Every line containing "agent" should be identified and copied from the data below.
§
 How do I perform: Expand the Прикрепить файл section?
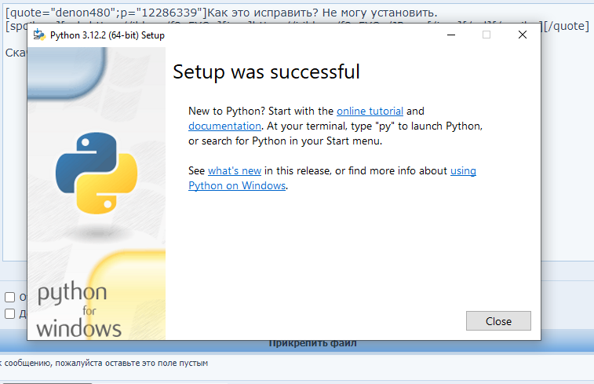click(x=312, y=343)
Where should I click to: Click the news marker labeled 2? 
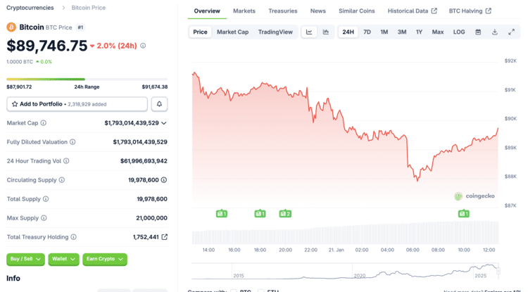pos(285,213)
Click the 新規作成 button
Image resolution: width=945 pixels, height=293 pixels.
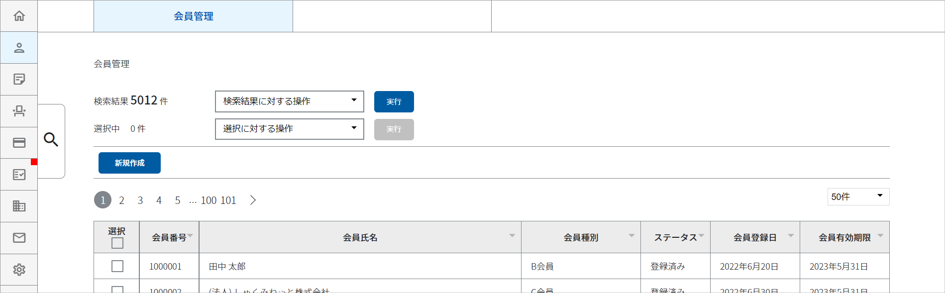coord(129,163)
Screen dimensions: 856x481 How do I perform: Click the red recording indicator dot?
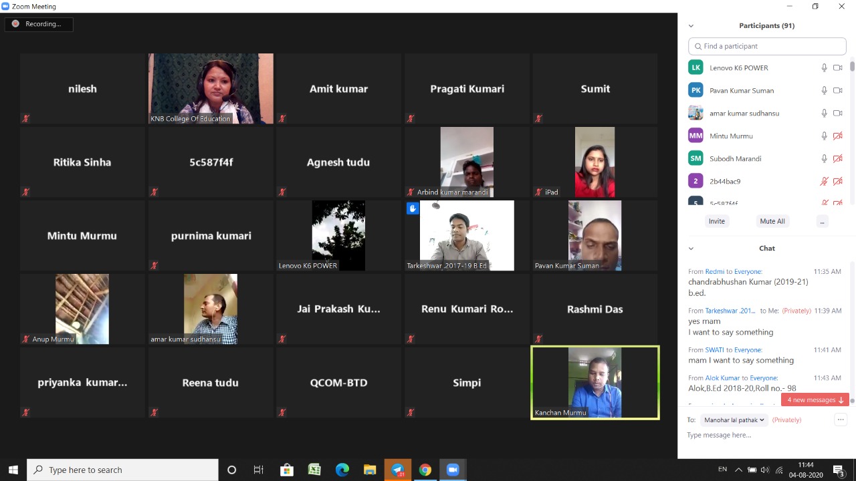(15, 24)
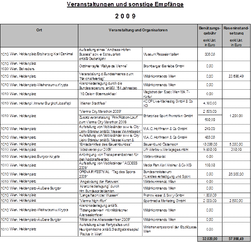Select Raseninstandsetzung amount in SOS Kinderdorf row
Image resolution: width=251 pixels, height=242 pixels.
[236, 173]
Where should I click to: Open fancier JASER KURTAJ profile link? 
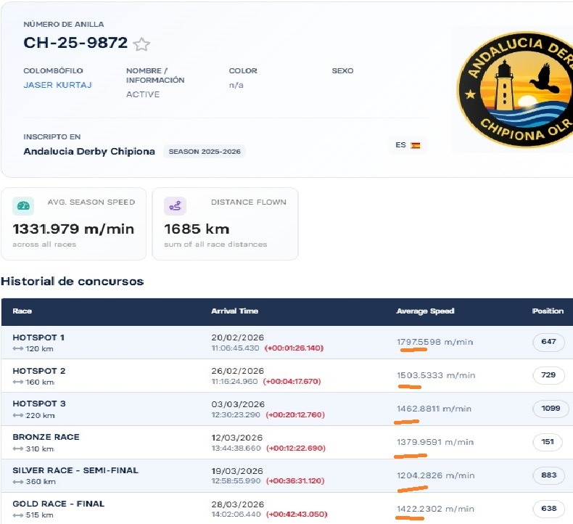[57, 85]
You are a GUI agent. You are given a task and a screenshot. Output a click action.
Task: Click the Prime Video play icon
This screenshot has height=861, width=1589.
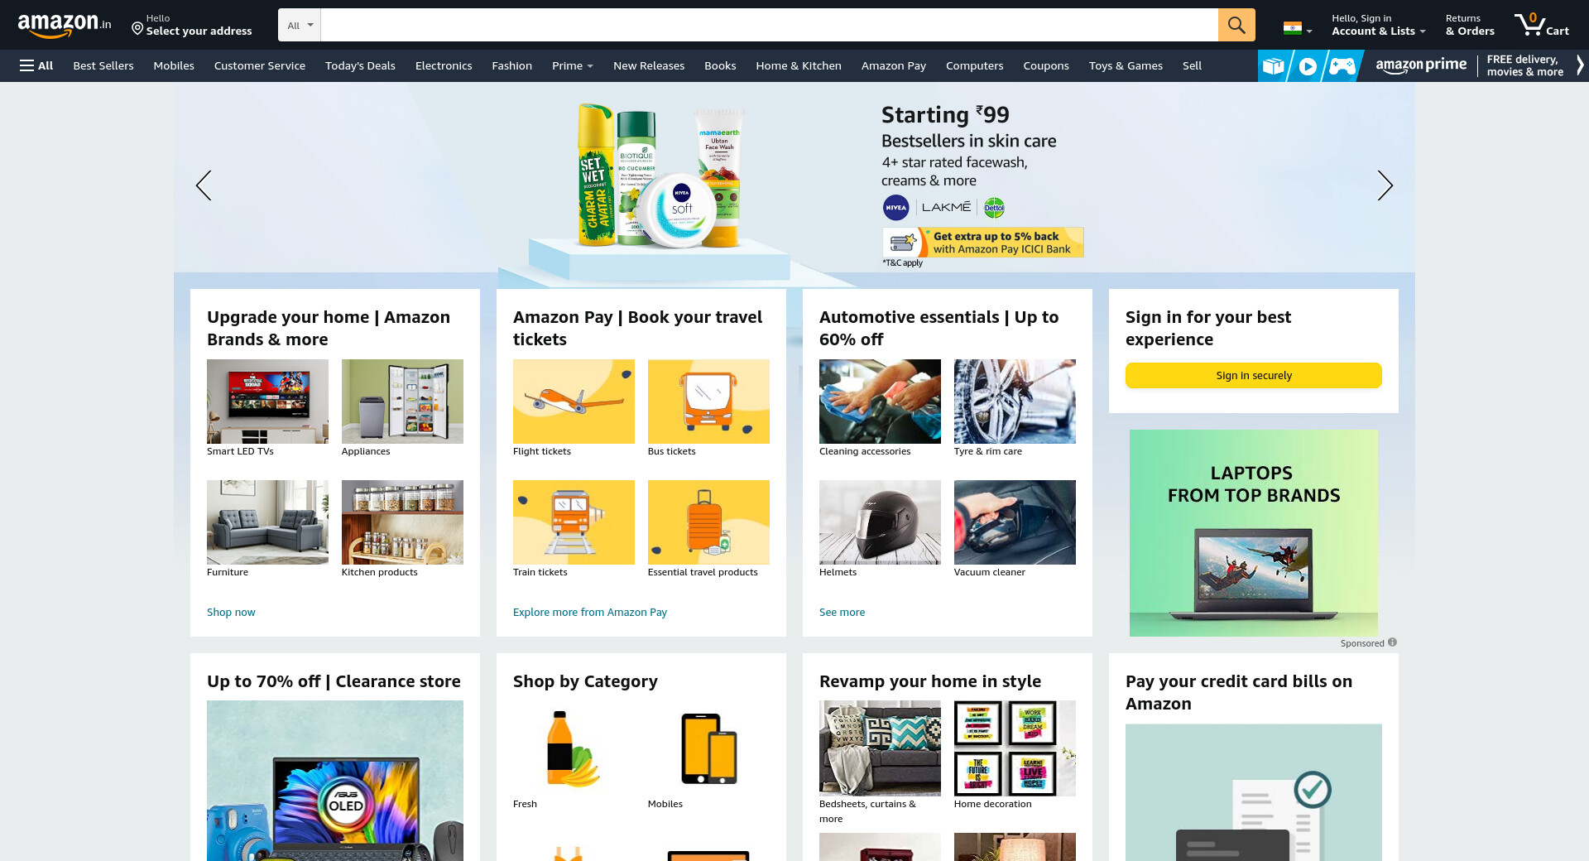pyautogui.click(x=1308, y=66)
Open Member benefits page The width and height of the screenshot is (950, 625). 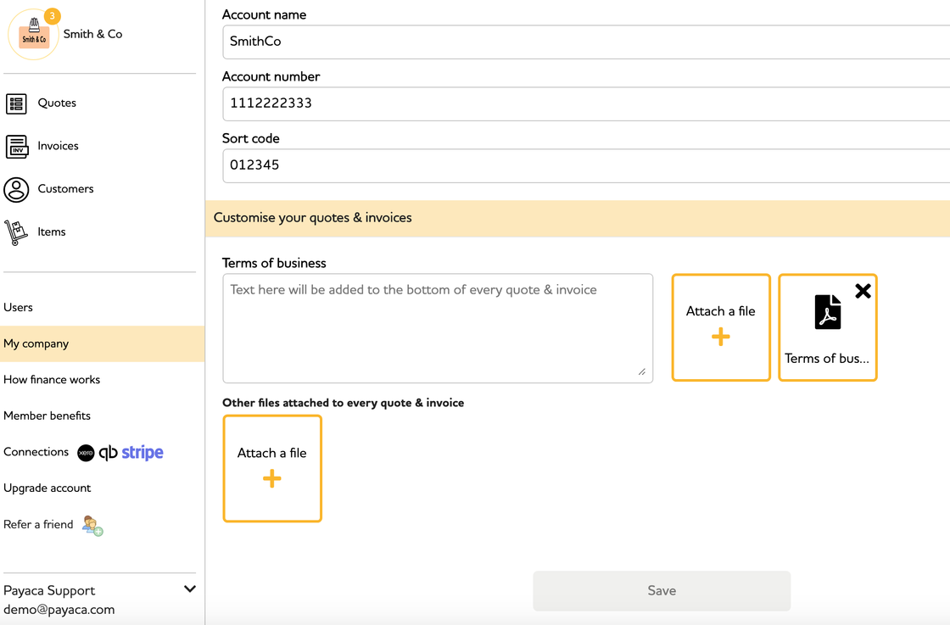tap(48, 416)
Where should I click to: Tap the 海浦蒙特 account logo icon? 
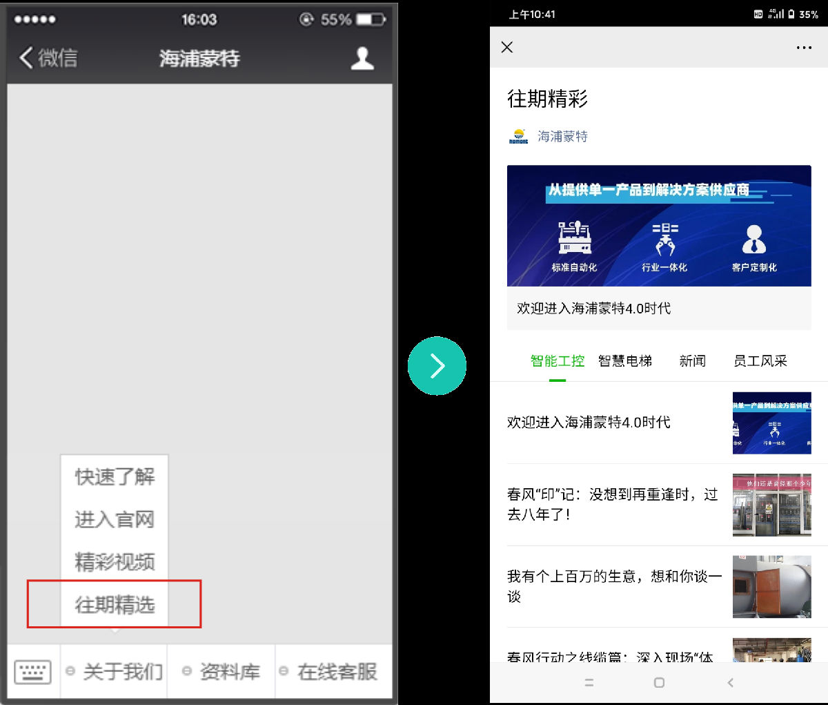point(518,137)
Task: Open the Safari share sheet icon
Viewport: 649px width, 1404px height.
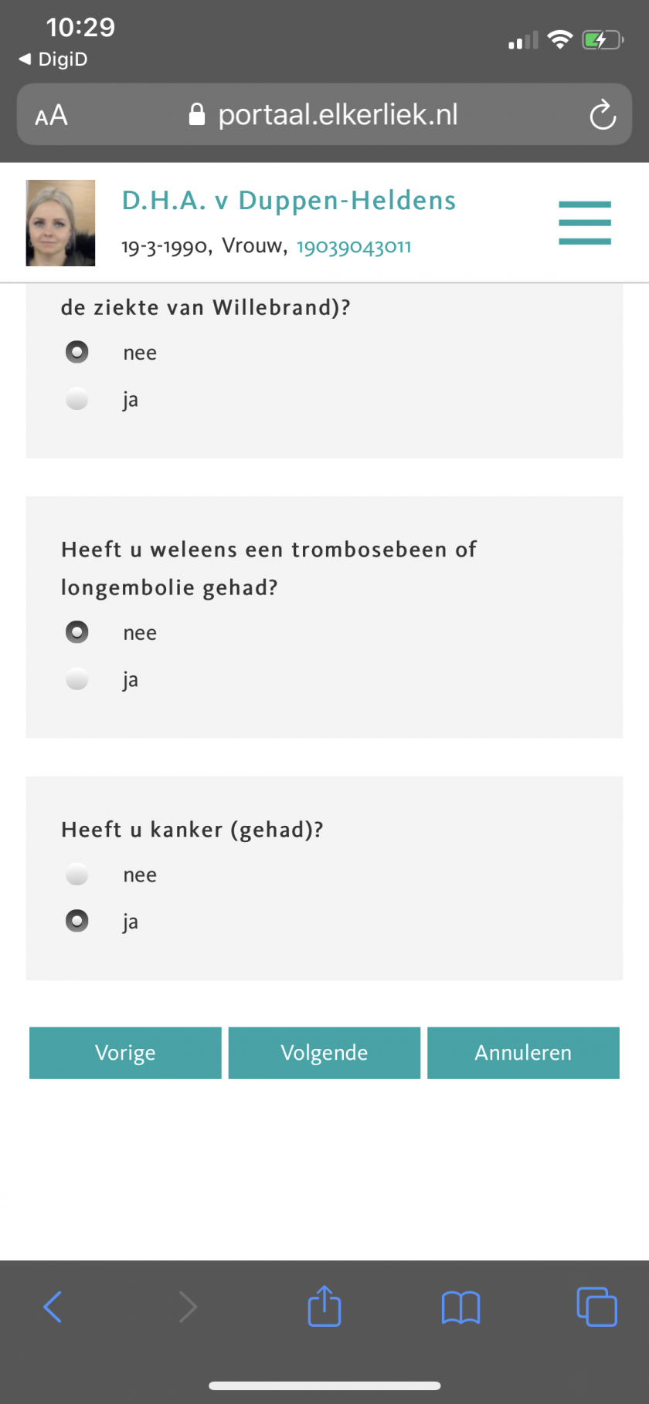Action: (325, 1306)
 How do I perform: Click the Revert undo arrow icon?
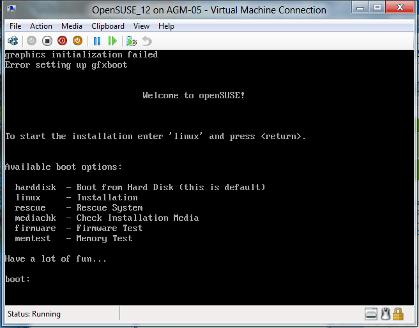tap(147, 41)
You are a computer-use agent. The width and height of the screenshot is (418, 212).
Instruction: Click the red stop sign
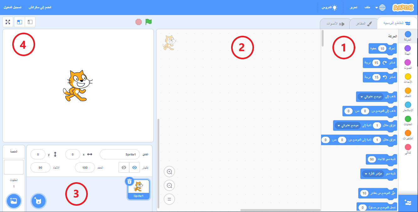point(139,22)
§
Exercise answer
You are a GUI agent. You are given a task and a screenshot. Output a click action.
You are a computer-use agent. The width and height of the screenshot is (418, 212).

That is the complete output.